Portatore sano del morbo di Gutenberg sin dall’infanzia, Ambrogio Borsani, art director pubblicitario con la passione per la scrittura e l’editoria, contrae l’attacco acuto della malattia aiutando un amico bibliotecario a scovare romanzi russi in una bancarella di Foro Buonaparte. Corre l’anno 1980 e il nostro si ritrova a casa con due furgoni di libri vecchi acquistati d’impulso a un prezzo conveniente: la certezza di trovare in quella montagna di carta un libro raro scatena in lui la “first edition fever”, manifestazione inguaribile del morbo.
Setacciando volume per volume, il malato constatata che esistono libri con una vita limitata (manuali, testi scolastici e altro), e li brucia, e preziosi gioielli. Borsani non sospetta che Vittorio di Giuro, poi direttore editoriale Bompiani, e Giansiro Ferrata, giocatore di scacchi e critico, a loro volta portatori sani del morbo, lo avevano già contagiato narrandogli di prime edizioni talmente bramate da fargli pensare persino a una libreria antiquaria che le mostri ad altri appassionati. Ma un collezionista non può separarsi dai suoi libri: perché farli rifiorire per poi venderli a uno sconosciuto che ti chiede lo sconto?

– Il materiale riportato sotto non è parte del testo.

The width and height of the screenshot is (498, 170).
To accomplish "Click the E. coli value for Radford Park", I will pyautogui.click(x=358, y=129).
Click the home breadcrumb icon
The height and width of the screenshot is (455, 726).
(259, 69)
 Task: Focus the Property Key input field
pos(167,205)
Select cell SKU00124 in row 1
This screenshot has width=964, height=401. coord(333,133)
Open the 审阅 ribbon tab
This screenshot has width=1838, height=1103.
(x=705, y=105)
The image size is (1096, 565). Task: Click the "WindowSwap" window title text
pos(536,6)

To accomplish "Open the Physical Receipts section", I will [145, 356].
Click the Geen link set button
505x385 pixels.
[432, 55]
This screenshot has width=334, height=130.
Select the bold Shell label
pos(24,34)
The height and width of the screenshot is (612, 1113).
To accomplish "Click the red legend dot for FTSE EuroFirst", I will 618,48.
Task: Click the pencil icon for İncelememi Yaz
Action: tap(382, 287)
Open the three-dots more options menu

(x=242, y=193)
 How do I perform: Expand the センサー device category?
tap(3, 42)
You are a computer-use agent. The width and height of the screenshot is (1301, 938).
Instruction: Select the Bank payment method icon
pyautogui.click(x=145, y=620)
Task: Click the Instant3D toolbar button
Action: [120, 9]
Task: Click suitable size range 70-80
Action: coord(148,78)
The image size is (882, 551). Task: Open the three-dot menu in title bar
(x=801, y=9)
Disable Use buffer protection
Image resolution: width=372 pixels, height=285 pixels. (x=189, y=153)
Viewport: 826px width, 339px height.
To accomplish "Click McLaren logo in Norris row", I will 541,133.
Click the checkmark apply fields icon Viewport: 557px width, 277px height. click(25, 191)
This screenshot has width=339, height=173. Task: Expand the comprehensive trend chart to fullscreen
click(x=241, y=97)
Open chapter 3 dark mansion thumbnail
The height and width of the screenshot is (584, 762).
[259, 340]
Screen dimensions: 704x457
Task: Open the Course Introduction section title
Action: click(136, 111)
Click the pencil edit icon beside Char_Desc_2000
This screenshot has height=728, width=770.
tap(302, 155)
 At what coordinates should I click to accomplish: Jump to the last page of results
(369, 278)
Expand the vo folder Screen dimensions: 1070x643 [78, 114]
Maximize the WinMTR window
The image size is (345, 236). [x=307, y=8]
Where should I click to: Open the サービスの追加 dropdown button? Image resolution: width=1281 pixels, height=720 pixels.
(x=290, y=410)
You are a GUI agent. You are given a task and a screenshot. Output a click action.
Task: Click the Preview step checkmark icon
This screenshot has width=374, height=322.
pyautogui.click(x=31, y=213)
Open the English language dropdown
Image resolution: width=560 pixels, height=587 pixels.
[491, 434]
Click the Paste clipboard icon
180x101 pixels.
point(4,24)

Gli anni che seguono sono un pellegrinaggio instancabile tra mercatini, magazzini, rigattieri, biblioteche di conventi dove si celano rari tesori. Non manca qualche “appropriazione indebita”, manifestazione dalla quale nessun malato è immune. Su e giù per l’Italia e con puntate all’estero, anche in luoghi esotici, Borsani raccoglie prime edizioni di Alda Merini, Volponi, Tondelli, disegni e riviste della casa editrice East 128, una vera rarità concepita nel 1962 nell’ospedale americano di Palo Alto durante la malattia di Ettore Sottsass assistito dalla moglie Fernanda Pivano. E ancora Raboni, Vitaliano Brancati, Zanzotto, Fenoglio, la curatela delle “Edizioni di libri d’artista Vanni Scheiwiller” (una vera meraviglia ora al MART di Rovereto), Apollinaire,Lamarque, Aldo Busi, Chateaubriand. Persino una prima edizione francese de “Le due orfanelle” del 1874.
Tra un’acquisizione, un ritrovamento, un viaggio, nel 2002 nasce la rivista Wuz. È di quegli anni la collaborazione con Enrico Decleva, rettore dell’Università degli Studi di Milano e lettore di Wuz, per Apice, il centro di documentazione per la storia dell’editoria da lui fondato.
Nel 2006, una puntata a Cuba nella casa di Hemingway: mentre sogna Ava Gardner che si bagna in piscina, può ammirare le prime edizioni di Dos Passos e di Fitzgerald ed evitare una falsa (o autentica?) prima edizione di “Fiesta”, autografata, offertagli all’incredibile prezzo di 250 dollari.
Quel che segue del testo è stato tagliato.